“那就说说看。”
“夫人向来我行我素,敢放火烧了桑菲尔德庄园假死,也敢设局针对真理协会的成员,从不在乎世人的看法。”
说着,迈克罗夫特的手掌落在伯莎的后脑。
几缕发丝落于男人的掌心,他视线微垂,并没有看向伯莎。
“兰伯特·伯恩之流入不了
夫人的眼,夫人自然也不会在意他如何看待自己。”
视线错开,可迈克罗夫特却拉近了与伯莎的距离。
“那么,你为什么如此在意我是如何看待此事的呢,”绅士的声音在伯莎耳畔响起,仍然冰冷,却带着几分烫人的笑意,“我亲爱的伯莎?”
话语落地,伯莎微微一怔。
年长的福尔摩斯没有给伯莎反应的时间,下一刻暧()昧的温度便随着距离的拉开消失不见。迈克罗夫特起身,先是揉了揉隐隐作痛的额角,再开口时已然恢复了正常语气:“我去拍封电报给邮差。”
这便是给伯莎梳洗和换衣服的时间了。
待到男人离开房间,卧室门打开又阖上,伯莎才回过神来。
为什么如此在意?
当然因为这个男人是迈克罗夫特·福尔摩斯了。
她抬手摸了摸自己的头发,刚刚他似是碰过的后脑隐隐发胀。
他们同床共枕多夜,但始终什么都没发生过。甚至除却与礼仪相关的吻外,迈克罗夫特主动的接触最近也不过如此,几近触碰,却依然保持着距离。
伯莎勾起嘴角。
好一个反将一军啊,迈克。
***
第二天清晨。
事先拿到电报的邮差按时上门,他按响门铃,许久之后便听到福尔摩斯先生的一声“请进”。

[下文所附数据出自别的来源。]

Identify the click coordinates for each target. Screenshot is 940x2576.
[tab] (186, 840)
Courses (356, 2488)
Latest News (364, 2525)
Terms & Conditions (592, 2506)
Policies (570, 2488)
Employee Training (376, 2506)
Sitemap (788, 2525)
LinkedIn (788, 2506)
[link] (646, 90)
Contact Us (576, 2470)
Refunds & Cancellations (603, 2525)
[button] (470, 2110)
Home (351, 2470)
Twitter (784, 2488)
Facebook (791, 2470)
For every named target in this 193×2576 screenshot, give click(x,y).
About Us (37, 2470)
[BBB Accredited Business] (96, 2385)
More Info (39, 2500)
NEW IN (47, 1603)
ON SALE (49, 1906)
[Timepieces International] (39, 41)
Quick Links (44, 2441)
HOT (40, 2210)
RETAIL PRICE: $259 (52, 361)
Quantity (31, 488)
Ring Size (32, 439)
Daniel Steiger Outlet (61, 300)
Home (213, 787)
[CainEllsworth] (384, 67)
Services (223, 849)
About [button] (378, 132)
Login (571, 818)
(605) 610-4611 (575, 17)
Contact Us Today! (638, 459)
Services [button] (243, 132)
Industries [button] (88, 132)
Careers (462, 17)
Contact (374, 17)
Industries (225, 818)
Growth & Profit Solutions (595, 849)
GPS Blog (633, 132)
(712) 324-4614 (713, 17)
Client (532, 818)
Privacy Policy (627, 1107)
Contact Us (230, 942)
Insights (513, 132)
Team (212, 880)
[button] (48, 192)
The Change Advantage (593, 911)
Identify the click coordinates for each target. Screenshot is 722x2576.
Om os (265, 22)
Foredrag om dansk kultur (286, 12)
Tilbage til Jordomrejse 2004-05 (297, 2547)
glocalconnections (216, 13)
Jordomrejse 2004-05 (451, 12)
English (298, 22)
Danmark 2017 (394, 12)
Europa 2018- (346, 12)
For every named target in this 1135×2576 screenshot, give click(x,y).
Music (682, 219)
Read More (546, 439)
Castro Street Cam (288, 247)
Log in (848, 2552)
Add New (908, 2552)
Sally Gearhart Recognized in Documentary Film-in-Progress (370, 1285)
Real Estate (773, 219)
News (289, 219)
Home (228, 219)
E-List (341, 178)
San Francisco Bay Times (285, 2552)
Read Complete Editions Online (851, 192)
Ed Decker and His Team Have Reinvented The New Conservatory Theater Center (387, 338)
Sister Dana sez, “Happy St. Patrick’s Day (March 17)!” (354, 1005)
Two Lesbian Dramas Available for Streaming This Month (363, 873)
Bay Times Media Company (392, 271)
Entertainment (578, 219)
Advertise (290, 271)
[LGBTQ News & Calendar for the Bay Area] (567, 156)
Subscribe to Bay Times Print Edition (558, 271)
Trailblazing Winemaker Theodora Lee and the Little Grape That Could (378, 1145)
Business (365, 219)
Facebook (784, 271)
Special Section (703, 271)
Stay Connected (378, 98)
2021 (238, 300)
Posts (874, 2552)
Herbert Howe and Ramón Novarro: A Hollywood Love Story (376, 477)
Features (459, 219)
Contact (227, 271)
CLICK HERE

这没什么,管家又不在,公寓也小,他亲自应门并没有让邮差惊讶。
真正让邮差惊讶的,是他踏进“史密斯夫妇”的客厅后,看到自家永远
得体、沉着且严谨的大少爷,竟然连睡衣也没换,就这么套着暗色睡袍坐在沙发上,任由往日整整齐齐的黑发散在额侧,正优哉游哉地读着报纸。
“来的刚好,”迈克罗夫特头也不抬,“夫人马上就走,你跟着她就是。”
“……好、好的。”
邮差刚刚应下,便看到穿戴整齐的泰晤士夫人从厨房端着茶杯走了出来。她先是对着邮差点了点头,而后把茶杯塞到迈克罗夫特手中。
穿着睡袍的绅士接过茶杯当即蹙眉:“你放了姜?”
“没得商量,”伯莎语气强硬,“否则你就等着头疼一整天吧。”
迈克罗夫特:“……”
最终他选择投降,男人叹息一声:“我喝就是了。”
伯莎喜笑颜开,牙买加女郎俯身在迈克罗夫特额头落下一吻:“好好休息,今天就别去俱乐部了,不要让我担心。”
说完她起身再次看向邮差,刚刚那几分亲昵收敛起来,又变成了邮差记忆中果断又冷漠的泰晤士夫人。
她客客气气道:“走吧,‘邮差’先生,麻烦你了。”
邮差:“…………”
可恶,大清早就被秀了一脸恩爱!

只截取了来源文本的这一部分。